Even the transportation of perishable cargo, once an exclusive domain for the air cargo industry, continues to evolve in light of a changing regulatory environment and continued pressure to find a more cost-effective way to transport these goods while maintaining high quality. We have seen a mode shift from air to ocean for some products and are now watching trials, approved by the USDA and Customs and Border Protection (CBP) in which both modes of transportation are used to expedite perishable shipments from Latin America via Miami by ocean and from Miami via airfreight to APAC or EMEA.
That is a significant development since, prior to the cooperation with USDA and CBP to make these types of transit shipments possible, the cargo would have been shipped by air only.

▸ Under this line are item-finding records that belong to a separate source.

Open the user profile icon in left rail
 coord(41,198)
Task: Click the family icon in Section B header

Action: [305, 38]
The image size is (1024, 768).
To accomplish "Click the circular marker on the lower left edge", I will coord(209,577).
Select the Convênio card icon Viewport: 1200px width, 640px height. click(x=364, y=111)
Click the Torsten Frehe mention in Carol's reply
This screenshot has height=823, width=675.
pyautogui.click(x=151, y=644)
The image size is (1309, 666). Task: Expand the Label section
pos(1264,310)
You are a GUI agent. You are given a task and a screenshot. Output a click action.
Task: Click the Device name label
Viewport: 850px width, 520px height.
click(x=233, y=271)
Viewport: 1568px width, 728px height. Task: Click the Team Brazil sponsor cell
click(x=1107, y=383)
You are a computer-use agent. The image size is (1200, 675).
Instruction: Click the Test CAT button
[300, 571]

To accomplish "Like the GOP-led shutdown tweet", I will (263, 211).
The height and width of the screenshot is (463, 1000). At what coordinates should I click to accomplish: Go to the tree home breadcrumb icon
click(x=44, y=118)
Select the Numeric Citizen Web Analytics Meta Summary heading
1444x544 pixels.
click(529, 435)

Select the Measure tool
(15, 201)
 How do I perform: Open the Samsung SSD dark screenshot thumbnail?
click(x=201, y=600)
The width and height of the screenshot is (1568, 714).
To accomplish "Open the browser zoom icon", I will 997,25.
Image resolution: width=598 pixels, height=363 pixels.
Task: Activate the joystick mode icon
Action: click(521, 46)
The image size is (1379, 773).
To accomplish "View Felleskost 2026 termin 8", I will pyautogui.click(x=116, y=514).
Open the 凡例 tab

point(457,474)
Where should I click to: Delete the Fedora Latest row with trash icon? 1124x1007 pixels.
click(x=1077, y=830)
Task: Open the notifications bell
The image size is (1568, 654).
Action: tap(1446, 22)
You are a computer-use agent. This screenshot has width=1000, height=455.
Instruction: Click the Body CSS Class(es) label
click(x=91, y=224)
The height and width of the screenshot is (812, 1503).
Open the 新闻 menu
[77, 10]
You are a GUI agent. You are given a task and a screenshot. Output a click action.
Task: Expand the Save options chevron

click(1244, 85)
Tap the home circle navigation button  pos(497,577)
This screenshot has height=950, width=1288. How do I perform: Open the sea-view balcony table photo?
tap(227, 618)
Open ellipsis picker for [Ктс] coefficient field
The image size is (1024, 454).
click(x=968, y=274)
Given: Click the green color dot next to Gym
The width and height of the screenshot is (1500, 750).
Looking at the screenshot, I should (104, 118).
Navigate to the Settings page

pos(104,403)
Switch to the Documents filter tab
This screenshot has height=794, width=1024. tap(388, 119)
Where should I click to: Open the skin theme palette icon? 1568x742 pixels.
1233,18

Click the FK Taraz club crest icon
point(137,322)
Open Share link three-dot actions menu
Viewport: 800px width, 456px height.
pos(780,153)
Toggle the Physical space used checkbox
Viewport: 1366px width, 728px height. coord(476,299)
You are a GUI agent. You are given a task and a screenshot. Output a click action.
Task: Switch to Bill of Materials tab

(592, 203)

Another development that we are watching closely is the 3D printer market for both consumers and large industrial customers. Here we have an example where these leading edge electronic machines are being manufactured in the U.S. and exported all over the world. High volume, valuable articles like these must also be transported securely and damage-free.
The 3D printer market is also having a small, but growing effect on the logistics industry as a whole. While it is not a concern today, 3D printers may alter supply chains around the world in coming years.
For example, one major aircraft manufacturer has more than 20,000 non-metallic 3D manufactured parts that are on airplanes now. When 3D printed parts need replacing, they don’t have to be brought from a warehouse; they can be replaced with 3D printed parts right on site.
The transportation industry continues to evolve and that makes this industry so exciting and, at times, challenging. We at DB Schenker are well prepared to deal with the opportunities and challenges, and continue to find solutions for our customers.